The Return of the Spirit also known as The Soul Return (, aliases: Return of the Spirit or Return of Soul or The Return of Consciousness, translit: Awdat Al-Roh, French: Retour de l'Esprit) is a 1977 Egyptian television miniseries starring Salah Zulfikar and directed by Hussein Kamal. The series is based on the 1933 novel written by Tawfiq Al-Hakim under the same name.

Plot 
A young man who lives with his father's family of three uncles, who all fall in love with their neighbor who does not care about one of them, but she loves a neighbor in the same house, which makes one of the women do black magic to separate them, and suddenly Egyptian Revolution of 1919. The neighbors' situation changes and they decide to participate in the revolution, but they are arrested and they are all placed in one prison, then they fall ill and are taken to the hospital in one room, and each one begins to recall his memories.

────

Task 1:
Translate this sentence from the page on the 1977 Egyptian miniseries into Spanish: "The series is based on the 1933 novel written by Tawfiq Al-Hakim under the same name."
Task 2:
Reproduce the miniseries page above from "The Return of the" up to and including "the same name.".

────

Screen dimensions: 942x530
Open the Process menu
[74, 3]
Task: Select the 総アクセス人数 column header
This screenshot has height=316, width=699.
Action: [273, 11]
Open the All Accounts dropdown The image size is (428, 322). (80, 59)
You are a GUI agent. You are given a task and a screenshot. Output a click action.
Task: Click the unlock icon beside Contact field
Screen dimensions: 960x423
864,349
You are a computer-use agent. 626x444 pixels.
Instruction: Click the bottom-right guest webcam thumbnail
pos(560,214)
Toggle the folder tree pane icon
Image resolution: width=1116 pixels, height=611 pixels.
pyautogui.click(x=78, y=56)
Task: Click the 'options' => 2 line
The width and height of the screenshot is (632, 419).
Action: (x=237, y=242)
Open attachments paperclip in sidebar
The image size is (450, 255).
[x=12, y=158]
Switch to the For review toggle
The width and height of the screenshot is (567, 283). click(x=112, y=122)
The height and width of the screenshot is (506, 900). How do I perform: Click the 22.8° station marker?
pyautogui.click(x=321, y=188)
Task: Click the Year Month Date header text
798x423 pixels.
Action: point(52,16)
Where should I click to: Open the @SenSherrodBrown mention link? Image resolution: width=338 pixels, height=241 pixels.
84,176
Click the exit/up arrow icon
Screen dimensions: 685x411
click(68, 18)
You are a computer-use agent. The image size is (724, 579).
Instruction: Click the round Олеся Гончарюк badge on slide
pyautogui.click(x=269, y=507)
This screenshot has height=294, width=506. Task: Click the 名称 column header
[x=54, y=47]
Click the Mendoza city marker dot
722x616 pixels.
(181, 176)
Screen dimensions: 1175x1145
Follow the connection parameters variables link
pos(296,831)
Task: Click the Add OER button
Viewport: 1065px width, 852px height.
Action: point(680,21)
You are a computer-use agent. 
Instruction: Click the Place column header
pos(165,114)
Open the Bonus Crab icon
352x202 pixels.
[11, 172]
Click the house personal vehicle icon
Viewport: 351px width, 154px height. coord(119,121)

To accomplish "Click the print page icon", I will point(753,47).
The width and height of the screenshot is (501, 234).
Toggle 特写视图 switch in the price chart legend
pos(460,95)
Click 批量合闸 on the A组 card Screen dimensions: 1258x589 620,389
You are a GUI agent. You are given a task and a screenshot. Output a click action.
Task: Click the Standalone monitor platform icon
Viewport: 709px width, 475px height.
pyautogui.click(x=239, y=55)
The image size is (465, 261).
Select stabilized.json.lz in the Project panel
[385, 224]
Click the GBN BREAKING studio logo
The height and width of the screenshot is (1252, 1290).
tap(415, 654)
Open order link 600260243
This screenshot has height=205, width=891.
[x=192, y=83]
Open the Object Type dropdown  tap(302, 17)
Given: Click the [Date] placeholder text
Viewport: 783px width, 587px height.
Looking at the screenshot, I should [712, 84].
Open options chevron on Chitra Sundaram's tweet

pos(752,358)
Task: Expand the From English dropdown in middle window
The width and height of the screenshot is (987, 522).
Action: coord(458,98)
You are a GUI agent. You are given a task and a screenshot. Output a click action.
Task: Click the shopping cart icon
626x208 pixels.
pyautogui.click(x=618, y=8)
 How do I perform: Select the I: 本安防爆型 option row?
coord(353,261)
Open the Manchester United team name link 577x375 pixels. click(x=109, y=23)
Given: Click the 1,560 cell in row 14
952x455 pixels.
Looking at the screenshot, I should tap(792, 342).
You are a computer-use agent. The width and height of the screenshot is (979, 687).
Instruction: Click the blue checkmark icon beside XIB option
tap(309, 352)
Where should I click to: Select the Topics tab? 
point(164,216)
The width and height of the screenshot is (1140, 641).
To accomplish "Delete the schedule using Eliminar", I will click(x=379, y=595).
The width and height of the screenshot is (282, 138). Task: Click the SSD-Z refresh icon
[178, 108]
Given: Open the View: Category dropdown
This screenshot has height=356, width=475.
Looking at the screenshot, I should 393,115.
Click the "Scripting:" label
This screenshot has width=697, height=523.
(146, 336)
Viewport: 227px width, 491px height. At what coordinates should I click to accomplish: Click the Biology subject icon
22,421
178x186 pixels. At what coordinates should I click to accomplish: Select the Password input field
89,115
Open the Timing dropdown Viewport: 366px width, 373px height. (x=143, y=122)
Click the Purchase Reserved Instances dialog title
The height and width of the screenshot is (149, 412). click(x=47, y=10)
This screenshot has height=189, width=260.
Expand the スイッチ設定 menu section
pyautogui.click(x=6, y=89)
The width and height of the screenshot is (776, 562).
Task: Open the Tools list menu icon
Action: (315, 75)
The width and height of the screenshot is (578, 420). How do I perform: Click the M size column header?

────

Response box 1:
La serie está basada en la novela de 1933 escrita por Tawfiq Al-Hakim con el mismo nombre.

Response box 2:
The Return of the Spirit also known as The Soul Return (, aliases: Return of the Spirit or Return of Soul or The Return of Consciousness, translit: Awdat Al-Roh, French: Retour de l'Esprit) is a 1977 Egyptian television miniseries starring Salah Zulfikar and directed by Hussein Kamal. The series is based on the 1933 novel written by Tawfiq Al-Hakim under the same name.